*EXERCISE DETAILS*
Here the job is to retype the data word for word while leaving the pictures aside.

(Collected data entries)

★ ★ ★ ★ ★

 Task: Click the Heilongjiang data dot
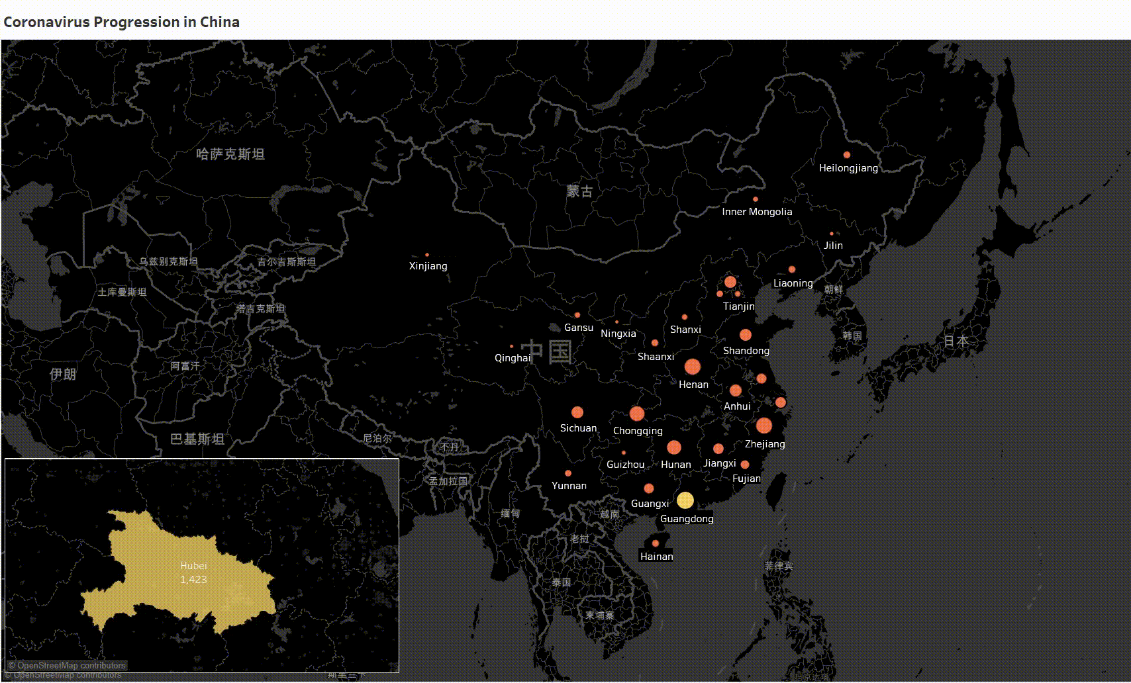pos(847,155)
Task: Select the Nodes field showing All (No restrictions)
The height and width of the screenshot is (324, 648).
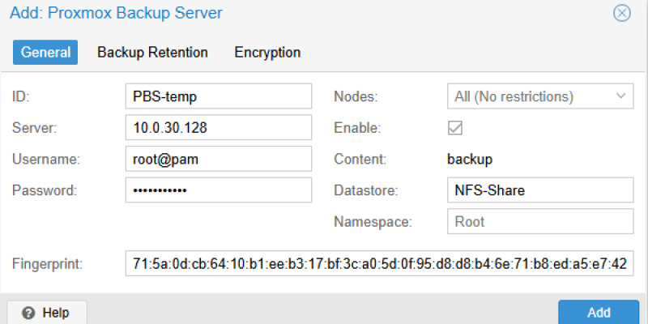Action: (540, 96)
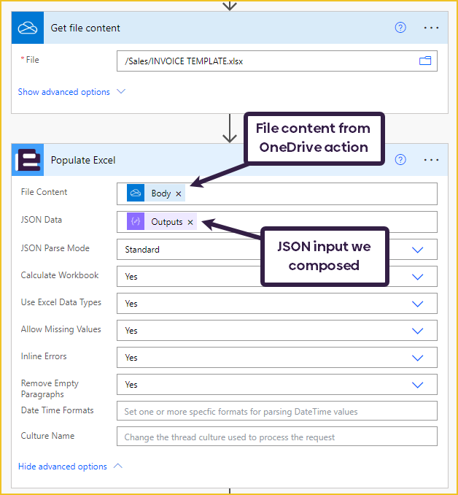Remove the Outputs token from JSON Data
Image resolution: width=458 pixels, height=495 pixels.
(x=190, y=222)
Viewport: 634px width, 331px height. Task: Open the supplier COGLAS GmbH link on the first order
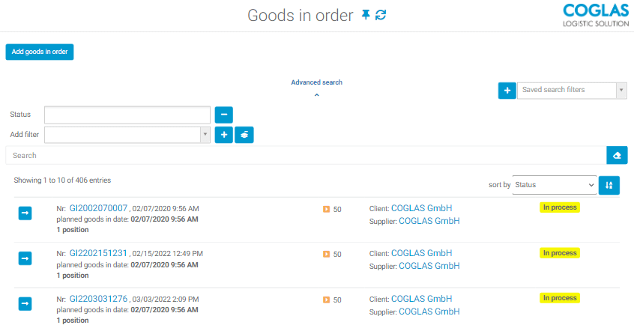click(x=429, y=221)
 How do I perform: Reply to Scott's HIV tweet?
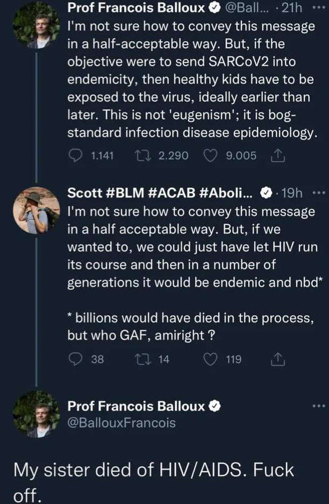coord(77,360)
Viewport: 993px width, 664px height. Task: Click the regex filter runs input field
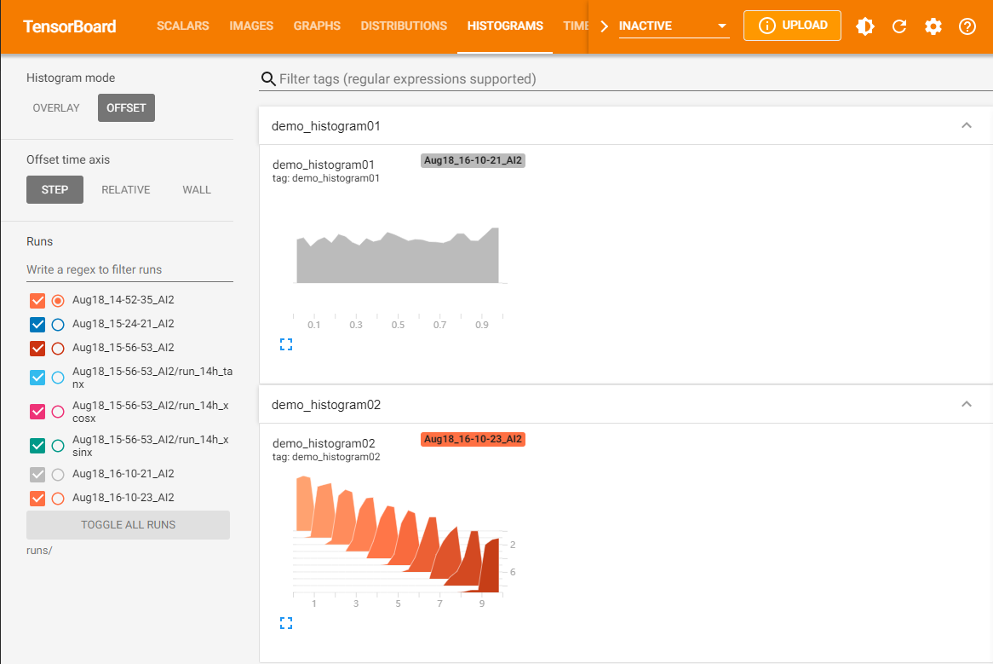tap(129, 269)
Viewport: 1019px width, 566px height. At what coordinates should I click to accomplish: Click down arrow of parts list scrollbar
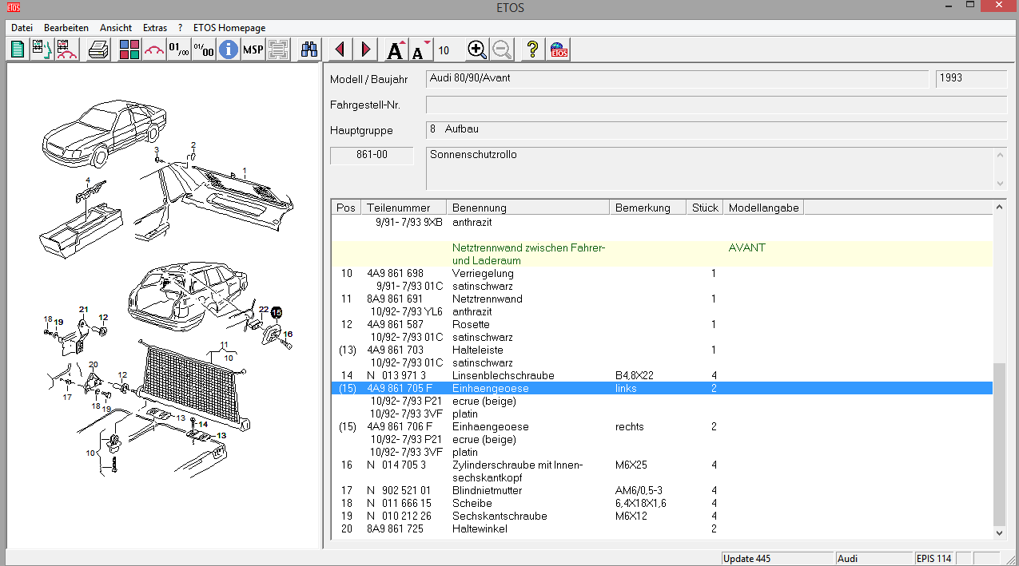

★ ★ ★ ★ ★

*REPLY TO THE TASK*
 Task: Click the Heilongjiang data dot
pos(847,155)
Task: Select the Nodes field showing All (No restrictions)
The height and width of the screenshot is (324, 648).
Action: (540, 96)
Remove the Outputs token from JSON Data
Image resolution: width=458 pixels, height=495 pixels.
(x=190, y=222)
Viewport: 634px width, 331px height. Task: Open the supplier COGLAS GmbH link on the first order
click(x=429, y=221)
 How do I perform: Reply to Scott's HIV tweet?
coord(77,360)
Viewport: 993px width, 664px height. Task: Click the regex filter runs input field
tap(129, 269)
Viewport: 1019px width, 566px height. At what coordinates should I click to accomplish: Click down arrow of parts list scrollbar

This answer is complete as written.